Getting dropped is a lot to handle — but it’s easier to manage if you know what to expect. – By Gloria Liu
We’ve all been dropped — if you haven’t endured it yet, don’t worry, you will. The predominant emotion is usually embarrassment, but after it’s happened enough times, you learn that getting dropped is a little more complicated than that. Over the years, I’ve come to recognise that I generally experience five distinct stages on the emotional rollercoaster of being dropped.
It goes a little something like this.
Stage 1: Shock And Denial
You shift up. You shift down. You grind. You stand. You watch with disbelief as riders pass on either side. You are like Moses standing still as a sea of Lycra parts around you. The realisation sinks in: Your people are going, and they’re going without you.
Stage 2: Anger
You get mad at everyone: your riding companions, your coach, the hamburger you had for lunch. But you mostly get mad at yourself. That pain in your legs?
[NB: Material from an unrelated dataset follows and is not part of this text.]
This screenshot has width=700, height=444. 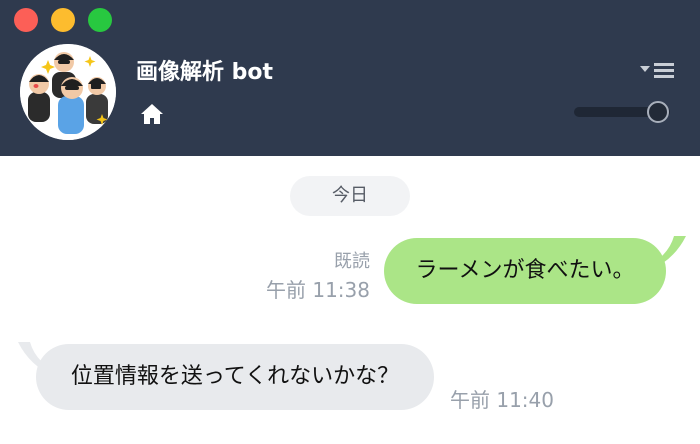 I want to click on read-receipt: 既読, so click(x=352, y=262).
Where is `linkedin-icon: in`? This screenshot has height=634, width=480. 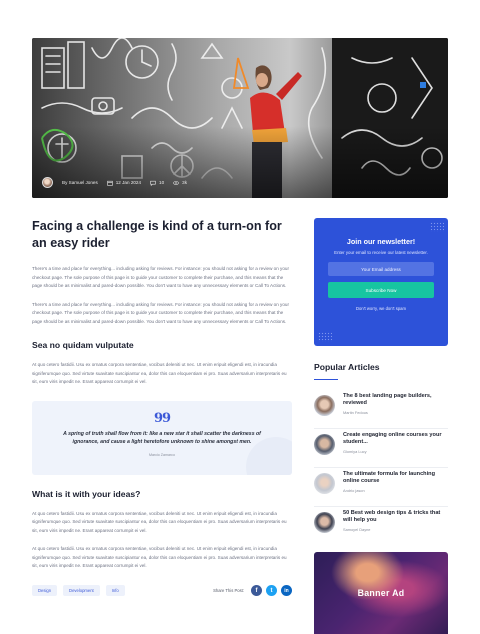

It’s weakness leaching out of your body.
Stage 3: Bargaining
You start making deals. I will stop eating pizza. I’ll quit sugar again, too. I’ll lose 10 kilograms. I’ll ride more. I will be a better cyclist. A better person. I will turn it all around if I can just … hang … on.
Stage 4: Depression And Loneliness
The group is gone. You try to answer existential questions like whether you will ever amount to anything and why you are still doing this stupid sport. There must be something you are better at. Like lying on the couch.
Stage 5: Acceptance And Hope
You remember that everyone gets dropped. It’s going to be okay! You are now free to live out the rest of this ride in quiet solitude. A sense of peace settles over you. Because now you are just out for a ride. And that’s always a good thing.